Question

An electromagnet has stored $648\;J$ of magnetic energy. When a current of $9\;A$ exists in its coils. What average emf is induced if the current is reduced to zero in $0.45\;s$?
A. $120V$
B. $32V$
C. $320V$
D. $240V$

Answer 1

Hint: The electromagnet is considered to be an inductor. Hence, the energy stored in the inductor always resides in the region of its magnetic field. The formula for the energy stored in a pure inductor is applied in-order to find the value of inductance as the only element that is present is the inductor. This value is used in the equation for the emf induced due to the current produced to determine the value of average emf.

Formula used:
General formula for magnetic energy which is,
$U = \dfrac{1}{2}L{I^2}$
where $U$ is magnetic energy stored, $L$ is inductance and I is the current and other formula what we have to use is $e = L\dfrac{{dI}}{{dt}}$ where $e$ is the emf induced and $\dfrac{{dI}}{{dt}}$ is the rate of change of current.

Complete step by step answer:
The problem revolves around the concept of the energy stored in an inductor. However in the question it is mentioned that the electromagnet stores the amount of magnetic energy in it. This is because an electromagnet is said to be an inductor with more number of wounds or more number of turns in it.

The question specifies to find the average emf induced when the current is reduced to zero because the average current over a time period, that is, over one complete cycle is proved to be zero.
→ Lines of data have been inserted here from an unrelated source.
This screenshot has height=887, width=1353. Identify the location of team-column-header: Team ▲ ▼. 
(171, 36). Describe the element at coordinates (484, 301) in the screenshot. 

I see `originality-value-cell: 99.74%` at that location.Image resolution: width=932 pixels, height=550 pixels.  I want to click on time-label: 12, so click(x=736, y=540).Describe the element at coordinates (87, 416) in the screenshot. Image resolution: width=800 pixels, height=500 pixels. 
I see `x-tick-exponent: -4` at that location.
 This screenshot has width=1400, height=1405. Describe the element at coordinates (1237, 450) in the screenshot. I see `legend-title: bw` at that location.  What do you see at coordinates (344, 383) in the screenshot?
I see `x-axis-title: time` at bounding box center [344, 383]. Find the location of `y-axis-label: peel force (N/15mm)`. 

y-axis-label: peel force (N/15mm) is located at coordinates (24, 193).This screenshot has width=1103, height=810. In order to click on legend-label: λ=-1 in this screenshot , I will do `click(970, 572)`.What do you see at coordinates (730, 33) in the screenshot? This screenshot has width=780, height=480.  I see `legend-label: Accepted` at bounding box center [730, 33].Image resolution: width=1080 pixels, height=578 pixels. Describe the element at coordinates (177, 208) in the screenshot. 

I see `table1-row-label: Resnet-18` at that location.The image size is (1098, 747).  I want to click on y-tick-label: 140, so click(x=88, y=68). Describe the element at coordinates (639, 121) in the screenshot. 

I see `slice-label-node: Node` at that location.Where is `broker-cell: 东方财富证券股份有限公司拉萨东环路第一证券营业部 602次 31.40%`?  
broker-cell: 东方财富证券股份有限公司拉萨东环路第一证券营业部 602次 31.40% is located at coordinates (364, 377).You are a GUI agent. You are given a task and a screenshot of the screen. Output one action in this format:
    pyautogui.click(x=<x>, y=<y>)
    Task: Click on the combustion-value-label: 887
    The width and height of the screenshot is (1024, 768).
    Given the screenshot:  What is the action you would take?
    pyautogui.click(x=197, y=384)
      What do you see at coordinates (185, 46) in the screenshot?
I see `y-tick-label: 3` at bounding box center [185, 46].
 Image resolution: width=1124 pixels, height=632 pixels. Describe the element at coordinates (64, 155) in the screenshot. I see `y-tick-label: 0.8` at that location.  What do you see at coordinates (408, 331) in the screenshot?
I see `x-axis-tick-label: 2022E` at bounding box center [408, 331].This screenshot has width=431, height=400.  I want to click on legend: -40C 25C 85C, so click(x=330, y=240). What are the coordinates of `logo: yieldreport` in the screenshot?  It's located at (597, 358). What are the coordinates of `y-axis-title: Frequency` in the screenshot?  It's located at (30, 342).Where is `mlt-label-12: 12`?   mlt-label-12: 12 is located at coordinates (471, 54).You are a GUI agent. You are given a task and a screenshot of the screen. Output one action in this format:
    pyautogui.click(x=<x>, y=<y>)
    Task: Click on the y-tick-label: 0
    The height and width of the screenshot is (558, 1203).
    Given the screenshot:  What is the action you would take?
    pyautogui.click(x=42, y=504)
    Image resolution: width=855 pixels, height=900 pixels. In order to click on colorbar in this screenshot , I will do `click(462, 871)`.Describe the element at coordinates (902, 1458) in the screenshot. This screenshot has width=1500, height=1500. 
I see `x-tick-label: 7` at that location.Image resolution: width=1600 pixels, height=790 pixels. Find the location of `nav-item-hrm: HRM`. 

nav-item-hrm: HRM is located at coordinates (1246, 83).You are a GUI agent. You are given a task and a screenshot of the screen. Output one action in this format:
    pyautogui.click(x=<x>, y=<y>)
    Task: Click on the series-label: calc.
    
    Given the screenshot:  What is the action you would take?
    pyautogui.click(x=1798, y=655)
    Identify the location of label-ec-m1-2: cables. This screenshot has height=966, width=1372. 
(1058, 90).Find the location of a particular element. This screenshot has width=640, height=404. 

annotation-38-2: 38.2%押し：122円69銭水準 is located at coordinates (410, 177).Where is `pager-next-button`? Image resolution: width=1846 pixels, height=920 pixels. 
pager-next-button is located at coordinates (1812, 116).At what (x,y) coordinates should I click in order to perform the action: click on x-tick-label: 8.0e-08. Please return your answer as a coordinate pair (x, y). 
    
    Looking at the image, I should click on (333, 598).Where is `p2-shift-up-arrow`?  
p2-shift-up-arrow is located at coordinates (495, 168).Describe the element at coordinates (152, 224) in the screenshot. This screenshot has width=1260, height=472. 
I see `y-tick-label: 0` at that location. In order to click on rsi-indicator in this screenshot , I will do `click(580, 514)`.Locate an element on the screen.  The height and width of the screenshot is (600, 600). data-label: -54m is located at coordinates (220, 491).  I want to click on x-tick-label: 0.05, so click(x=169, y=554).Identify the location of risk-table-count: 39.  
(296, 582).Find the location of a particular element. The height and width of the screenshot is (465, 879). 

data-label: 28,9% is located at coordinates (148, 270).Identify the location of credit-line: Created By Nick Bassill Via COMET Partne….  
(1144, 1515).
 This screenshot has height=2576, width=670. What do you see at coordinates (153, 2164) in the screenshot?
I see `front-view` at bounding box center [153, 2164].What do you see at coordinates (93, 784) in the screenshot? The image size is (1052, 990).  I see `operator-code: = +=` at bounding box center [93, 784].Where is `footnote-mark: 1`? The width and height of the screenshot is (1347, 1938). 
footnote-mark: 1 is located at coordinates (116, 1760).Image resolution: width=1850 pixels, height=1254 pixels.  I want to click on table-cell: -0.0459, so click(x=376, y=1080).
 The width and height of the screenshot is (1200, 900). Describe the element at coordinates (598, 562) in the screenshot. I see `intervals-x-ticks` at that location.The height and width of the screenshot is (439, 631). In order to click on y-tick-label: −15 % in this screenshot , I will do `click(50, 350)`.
This is what is considered in a circuit with a pure inductor where the emf produced is sinusoidal and hence the current will also be sinusoidal. This is why the question means to find the emf when the current is reduced to zero.

The given values in the question are $U$ which is $648\;J$, change in current which is equal to $9\;A$ and change in time which is equal to $0.45\;s$. Now we have to use the formula for magnetic energy. This is given by the equation:
$U = \dfrac{1}{2}L{I^2}$ -----($1$)
Given, $U = 648\;J$, $I = 9\;A$ and $t = 0.45\;s$.
Now we will put the value of $U$ and $I$ in the above equation ($1$).
$648 = \dfrac{1}{2} \times L\left( {{9^2}} \right)$ .
By rearranging the terms to make the unknown value, that is, the inductance value to be the subject, we get:
$L = \dfrac{{648 \times 2}}{{{9^2}}}$

On solving we will get the value of inductance that is:
$L = 16\;H$
Let us now understand the concept behind the working of an inductor. When a current is produced in its coil an emf is produced due to the source supply voltage but there is also a back emf that is set-up in-order to oppose the increase in the applied emf.
$e = - L\dfrac{{dI}}{{dt}}$
Here we are neglecting the negative sign because we consider only the magnitude to be found out. The negative sign indicates the back emf produced.

Next, we will substitute the obtained value of $L$ in the formula of emf induced which is given by the equation and the other given values in the above equation omitting the negative sign. Therefore, we get:
$e = \dfrac{{16 \times 9}}{{0.45}}$
On solving this we will get the value of emf:
$\therefore e = 320$ $V$
Hence the emf induced in the electromagnet is $320V$.

Therefore, the correct answer is option C.

Note: The negative sign in the equation for the induced emf does not specify the magnitude or the value to be negative but instead refers to the back emf induced which opposes the flow of current and tries to reduce it. An ideal inductor connected to an ac source will not dissipate any power because the net power consumed in the half circle of the current cycle cancels out each other.